Problem
Reproduce only the lines from the one containing "Click the Refresh page icon" through the one containing "Action: (x=366, y=259)", with "yellow" replaced by "orange" and nothing else changed.

--- START Provided information ---

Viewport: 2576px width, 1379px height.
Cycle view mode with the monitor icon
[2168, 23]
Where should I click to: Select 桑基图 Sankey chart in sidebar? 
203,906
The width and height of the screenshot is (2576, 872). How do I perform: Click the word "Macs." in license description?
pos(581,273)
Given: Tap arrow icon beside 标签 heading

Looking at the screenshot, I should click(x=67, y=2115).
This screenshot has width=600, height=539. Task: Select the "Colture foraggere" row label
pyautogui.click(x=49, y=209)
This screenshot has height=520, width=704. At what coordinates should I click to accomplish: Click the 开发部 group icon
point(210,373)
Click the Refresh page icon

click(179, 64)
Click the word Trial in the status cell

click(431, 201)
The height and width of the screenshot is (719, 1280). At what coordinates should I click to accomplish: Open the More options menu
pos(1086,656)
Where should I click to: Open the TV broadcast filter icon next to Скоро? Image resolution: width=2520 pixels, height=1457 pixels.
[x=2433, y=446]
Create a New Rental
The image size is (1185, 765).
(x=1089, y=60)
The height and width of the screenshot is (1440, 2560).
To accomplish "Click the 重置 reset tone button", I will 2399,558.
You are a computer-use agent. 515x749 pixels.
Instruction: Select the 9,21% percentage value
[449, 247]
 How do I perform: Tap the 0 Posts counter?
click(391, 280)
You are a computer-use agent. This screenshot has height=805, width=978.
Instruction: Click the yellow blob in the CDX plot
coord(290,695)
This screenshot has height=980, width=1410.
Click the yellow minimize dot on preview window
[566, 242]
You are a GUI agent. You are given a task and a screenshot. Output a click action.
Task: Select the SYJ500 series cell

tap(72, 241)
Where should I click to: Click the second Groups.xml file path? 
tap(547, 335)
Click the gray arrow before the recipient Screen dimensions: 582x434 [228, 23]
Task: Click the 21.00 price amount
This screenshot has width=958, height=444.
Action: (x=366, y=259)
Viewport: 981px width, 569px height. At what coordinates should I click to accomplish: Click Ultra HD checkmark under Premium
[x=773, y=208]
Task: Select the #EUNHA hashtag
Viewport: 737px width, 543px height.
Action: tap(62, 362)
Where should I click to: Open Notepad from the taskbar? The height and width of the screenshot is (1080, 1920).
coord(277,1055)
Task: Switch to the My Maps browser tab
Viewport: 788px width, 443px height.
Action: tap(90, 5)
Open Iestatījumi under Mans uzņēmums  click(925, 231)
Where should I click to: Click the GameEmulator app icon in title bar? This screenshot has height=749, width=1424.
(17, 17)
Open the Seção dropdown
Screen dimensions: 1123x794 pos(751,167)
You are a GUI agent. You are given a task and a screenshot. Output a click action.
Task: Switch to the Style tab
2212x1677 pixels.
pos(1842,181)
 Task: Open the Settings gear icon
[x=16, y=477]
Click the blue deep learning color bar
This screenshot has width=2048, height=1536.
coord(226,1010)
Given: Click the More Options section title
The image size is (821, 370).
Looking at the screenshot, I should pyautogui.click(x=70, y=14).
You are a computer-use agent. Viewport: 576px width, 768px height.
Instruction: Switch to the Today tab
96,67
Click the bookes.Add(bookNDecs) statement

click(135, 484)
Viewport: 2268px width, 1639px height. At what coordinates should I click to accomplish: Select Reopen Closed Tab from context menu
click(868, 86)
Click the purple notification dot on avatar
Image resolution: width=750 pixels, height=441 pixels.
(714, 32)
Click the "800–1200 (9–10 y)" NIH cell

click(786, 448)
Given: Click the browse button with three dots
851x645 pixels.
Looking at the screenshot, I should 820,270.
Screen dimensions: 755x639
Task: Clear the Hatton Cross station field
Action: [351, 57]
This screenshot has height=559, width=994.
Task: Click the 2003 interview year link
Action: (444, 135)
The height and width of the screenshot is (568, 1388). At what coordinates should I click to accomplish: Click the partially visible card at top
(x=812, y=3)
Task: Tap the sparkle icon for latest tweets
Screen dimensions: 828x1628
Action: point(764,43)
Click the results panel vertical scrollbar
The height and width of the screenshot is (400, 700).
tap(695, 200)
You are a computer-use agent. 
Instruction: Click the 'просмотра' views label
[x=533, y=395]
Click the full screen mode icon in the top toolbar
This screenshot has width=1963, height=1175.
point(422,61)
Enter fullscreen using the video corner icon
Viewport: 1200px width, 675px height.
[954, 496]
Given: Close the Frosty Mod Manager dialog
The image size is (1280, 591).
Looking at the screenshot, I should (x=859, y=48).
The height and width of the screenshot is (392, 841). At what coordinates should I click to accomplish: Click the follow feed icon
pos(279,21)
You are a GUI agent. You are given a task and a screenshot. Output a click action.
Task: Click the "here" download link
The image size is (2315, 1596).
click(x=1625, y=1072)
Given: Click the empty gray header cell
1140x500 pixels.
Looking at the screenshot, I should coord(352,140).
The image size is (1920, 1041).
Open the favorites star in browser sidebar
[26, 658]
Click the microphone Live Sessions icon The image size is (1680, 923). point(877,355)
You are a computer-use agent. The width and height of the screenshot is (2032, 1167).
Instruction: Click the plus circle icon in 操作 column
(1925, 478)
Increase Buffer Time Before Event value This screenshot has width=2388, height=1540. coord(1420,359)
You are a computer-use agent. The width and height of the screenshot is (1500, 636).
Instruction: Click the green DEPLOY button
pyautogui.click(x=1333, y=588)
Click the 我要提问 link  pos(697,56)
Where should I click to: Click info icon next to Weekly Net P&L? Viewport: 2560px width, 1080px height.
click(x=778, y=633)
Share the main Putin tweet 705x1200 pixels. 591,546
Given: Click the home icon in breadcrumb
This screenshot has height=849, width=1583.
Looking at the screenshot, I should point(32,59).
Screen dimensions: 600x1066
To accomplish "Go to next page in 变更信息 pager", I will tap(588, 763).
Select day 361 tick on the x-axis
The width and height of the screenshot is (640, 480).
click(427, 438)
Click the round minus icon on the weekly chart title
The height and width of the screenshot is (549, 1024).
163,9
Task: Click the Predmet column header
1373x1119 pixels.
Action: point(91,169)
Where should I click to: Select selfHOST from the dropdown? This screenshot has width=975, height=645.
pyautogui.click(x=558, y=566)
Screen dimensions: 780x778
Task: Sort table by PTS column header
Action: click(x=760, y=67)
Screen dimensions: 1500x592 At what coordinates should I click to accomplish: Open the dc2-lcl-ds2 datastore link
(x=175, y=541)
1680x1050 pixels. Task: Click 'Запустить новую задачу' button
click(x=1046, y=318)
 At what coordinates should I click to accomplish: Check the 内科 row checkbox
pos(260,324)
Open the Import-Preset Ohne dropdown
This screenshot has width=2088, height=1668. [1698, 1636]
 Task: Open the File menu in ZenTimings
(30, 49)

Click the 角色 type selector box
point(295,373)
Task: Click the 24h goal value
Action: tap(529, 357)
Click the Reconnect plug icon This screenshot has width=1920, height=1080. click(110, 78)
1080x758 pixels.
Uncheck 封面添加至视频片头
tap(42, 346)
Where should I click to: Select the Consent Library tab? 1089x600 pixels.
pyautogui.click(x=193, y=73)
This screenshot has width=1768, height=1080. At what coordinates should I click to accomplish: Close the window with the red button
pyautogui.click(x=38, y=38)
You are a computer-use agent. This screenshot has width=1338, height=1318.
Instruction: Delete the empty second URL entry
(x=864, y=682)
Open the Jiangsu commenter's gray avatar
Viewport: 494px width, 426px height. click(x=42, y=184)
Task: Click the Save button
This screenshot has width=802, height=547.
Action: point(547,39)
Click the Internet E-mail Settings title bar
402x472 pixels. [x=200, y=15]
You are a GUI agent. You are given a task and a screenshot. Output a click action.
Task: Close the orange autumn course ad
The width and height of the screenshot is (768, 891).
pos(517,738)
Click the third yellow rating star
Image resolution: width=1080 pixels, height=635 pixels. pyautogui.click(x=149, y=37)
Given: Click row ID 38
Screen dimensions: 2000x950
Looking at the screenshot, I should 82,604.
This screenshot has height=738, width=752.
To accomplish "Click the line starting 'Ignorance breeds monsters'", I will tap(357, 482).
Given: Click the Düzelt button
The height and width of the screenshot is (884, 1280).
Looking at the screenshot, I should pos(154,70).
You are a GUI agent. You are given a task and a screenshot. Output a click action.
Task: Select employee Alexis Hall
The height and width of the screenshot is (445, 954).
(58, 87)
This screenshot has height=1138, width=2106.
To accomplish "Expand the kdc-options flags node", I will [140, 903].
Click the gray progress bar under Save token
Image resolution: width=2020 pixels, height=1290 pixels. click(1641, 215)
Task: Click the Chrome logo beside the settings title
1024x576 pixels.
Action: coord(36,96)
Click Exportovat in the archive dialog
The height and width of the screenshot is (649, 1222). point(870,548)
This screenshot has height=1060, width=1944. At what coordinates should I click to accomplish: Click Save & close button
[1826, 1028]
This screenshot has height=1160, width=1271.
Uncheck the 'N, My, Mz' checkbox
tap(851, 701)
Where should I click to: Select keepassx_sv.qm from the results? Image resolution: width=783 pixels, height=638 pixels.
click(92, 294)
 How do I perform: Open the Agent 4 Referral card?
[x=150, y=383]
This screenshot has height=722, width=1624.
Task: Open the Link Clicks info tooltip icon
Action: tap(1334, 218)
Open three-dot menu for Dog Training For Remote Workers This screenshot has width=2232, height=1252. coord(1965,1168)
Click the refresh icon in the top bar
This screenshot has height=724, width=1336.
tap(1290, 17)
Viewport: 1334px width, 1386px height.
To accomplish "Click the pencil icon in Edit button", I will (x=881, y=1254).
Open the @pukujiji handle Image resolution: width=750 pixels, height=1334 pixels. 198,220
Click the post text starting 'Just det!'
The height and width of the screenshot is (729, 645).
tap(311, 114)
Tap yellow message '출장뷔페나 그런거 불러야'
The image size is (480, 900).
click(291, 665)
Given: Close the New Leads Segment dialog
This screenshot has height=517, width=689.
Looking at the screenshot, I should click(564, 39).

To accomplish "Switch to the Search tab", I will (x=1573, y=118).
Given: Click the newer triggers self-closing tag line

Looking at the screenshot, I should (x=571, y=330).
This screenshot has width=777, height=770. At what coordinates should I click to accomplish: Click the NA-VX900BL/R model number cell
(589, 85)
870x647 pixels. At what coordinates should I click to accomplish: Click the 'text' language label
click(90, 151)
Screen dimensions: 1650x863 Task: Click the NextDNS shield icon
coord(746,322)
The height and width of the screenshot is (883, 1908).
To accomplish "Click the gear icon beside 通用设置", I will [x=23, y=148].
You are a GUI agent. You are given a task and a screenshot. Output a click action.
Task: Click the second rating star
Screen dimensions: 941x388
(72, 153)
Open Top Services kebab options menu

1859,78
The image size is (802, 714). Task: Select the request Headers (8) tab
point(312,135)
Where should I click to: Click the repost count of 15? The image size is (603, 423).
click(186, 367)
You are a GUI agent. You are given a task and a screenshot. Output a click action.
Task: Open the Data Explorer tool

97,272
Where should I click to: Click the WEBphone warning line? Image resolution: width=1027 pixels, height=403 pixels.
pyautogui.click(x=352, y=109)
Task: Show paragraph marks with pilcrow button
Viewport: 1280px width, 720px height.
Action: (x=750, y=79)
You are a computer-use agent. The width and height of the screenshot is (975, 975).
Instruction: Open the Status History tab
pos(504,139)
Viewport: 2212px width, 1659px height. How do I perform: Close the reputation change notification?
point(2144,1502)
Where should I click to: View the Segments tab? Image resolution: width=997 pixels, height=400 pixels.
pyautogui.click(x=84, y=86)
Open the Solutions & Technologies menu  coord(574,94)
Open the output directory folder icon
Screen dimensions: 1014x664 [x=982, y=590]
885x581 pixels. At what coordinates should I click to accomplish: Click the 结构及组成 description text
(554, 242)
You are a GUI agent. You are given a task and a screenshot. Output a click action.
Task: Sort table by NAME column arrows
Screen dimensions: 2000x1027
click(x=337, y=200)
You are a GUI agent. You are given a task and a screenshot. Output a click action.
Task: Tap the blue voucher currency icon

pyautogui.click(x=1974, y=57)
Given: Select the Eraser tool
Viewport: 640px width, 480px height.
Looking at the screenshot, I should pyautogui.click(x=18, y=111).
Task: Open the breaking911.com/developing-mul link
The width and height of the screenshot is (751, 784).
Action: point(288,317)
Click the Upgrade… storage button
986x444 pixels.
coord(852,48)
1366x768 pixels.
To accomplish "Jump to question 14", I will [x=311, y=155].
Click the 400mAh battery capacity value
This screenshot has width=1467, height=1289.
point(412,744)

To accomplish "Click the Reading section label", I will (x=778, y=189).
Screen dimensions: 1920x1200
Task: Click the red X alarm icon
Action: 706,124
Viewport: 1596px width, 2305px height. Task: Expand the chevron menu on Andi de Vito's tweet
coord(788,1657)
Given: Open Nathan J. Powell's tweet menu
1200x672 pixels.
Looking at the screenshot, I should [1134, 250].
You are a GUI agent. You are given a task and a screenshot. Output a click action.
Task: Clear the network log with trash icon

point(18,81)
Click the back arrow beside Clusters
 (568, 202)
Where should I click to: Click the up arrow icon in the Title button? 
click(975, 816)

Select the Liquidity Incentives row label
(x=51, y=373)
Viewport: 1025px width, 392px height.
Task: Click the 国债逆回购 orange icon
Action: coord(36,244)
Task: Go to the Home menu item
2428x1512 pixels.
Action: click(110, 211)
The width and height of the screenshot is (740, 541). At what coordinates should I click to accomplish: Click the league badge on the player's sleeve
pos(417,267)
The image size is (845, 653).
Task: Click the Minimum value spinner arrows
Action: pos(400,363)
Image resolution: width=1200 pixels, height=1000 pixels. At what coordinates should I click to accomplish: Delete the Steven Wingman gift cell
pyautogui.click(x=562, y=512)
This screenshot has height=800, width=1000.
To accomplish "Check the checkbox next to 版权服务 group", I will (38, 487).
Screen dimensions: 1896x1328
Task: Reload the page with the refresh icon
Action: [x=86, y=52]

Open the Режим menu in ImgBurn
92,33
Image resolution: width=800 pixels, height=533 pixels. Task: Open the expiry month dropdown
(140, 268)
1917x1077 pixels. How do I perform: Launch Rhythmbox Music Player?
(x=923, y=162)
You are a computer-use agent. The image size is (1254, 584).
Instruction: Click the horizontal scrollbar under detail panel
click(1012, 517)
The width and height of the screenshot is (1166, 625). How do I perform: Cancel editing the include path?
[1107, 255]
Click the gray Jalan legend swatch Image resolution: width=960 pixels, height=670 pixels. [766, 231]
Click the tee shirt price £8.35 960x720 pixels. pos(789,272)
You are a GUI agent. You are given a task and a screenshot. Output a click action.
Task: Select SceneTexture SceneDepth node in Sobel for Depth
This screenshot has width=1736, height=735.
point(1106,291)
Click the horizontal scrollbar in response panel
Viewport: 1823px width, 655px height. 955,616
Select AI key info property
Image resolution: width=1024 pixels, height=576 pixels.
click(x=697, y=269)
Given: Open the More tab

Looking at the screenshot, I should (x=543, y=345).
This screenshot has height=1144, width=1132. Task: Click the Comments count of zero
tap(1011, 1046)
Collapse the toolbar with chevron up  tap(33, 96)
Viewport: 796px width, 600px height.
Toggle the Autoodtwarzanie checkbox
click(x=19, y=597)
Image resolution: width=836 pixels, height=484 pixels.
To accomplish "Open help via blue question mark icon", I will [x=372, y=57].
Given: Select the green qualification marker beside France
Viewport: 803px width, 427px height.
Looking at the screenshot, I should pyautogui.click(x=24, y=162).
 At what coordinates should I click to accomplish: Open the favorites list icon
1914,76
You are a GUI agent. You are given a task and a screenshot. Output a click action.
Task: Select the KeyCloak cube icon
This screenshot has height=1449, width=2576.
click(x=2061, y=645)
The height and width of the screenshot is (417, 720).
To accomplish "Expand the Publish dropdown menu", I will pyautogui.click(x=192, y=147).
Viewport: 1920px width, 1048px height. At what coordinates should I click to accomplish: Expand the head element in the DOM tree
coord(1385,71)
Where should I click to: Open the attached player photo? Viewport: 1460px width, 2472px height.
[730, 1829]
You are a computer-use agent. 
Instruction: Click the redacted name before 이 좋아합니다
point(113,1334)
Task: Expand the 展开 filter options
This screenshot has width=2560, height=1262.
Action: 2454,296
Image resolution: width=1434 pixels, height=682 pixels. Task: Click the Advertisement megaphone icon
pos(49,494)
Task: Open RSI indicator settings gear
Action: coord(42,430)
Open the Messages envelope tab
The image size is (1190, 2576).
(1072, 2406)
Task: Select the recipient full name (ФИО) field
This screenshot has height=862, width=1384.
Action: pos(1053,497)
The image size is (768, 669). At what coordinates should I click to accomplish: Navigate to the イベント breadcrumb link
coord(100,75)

--- END Provided information ---

Task output
Click the Refresh page icon

click(179, 64)
Click the word Trial in the status cell

click(431, 201)
The height and width of the screenshot is (719, 1280). At what coordinates should I click to accomplish: Open the More options menu
pos(1086,656)
Where should I click to: Open the TV broadcast filter icon next to Скоро? Image resolution: width=2520 pixels, height=1457 pixels.
[x=2433, y=446]
Create a New Rental
The image size is (1185, 765).
(x=1089, y=60)
The height and width of the screenshot is (1440, 2560).
To accomplish "Click the 重置 reset tone button", I will 2399,558.
You are a computer-use agent. 515x749 pixels.
Instruction: Select the 9,21% percentage value
[449, 247]
 How do I perform: Tap the 0 Posts counter?
click(391, 280)
You are a computer-use agent. This screenshot has height=805, width=978.
Instruction: Click the orange blob in the CDX plot
coord(290,695)
This screenshot has height=980, width=1410.
Click the orange minimize dot on preview window
[566, 242]
You are a GUI agent. You are given a task and a screenshot. Output a click action.
Task: Select the SYJ500 series cell

tap(72, 241)
Where should I click to: Click the second Groups.xml file path? 
tap(547, 335)
Click the gray arrow before the recipient Screen dimensions: 582x434 [228, 23]
Task: Click the 21.00 price amount
This screenshot has width=958, height=444.
Action: (x=366, y=259)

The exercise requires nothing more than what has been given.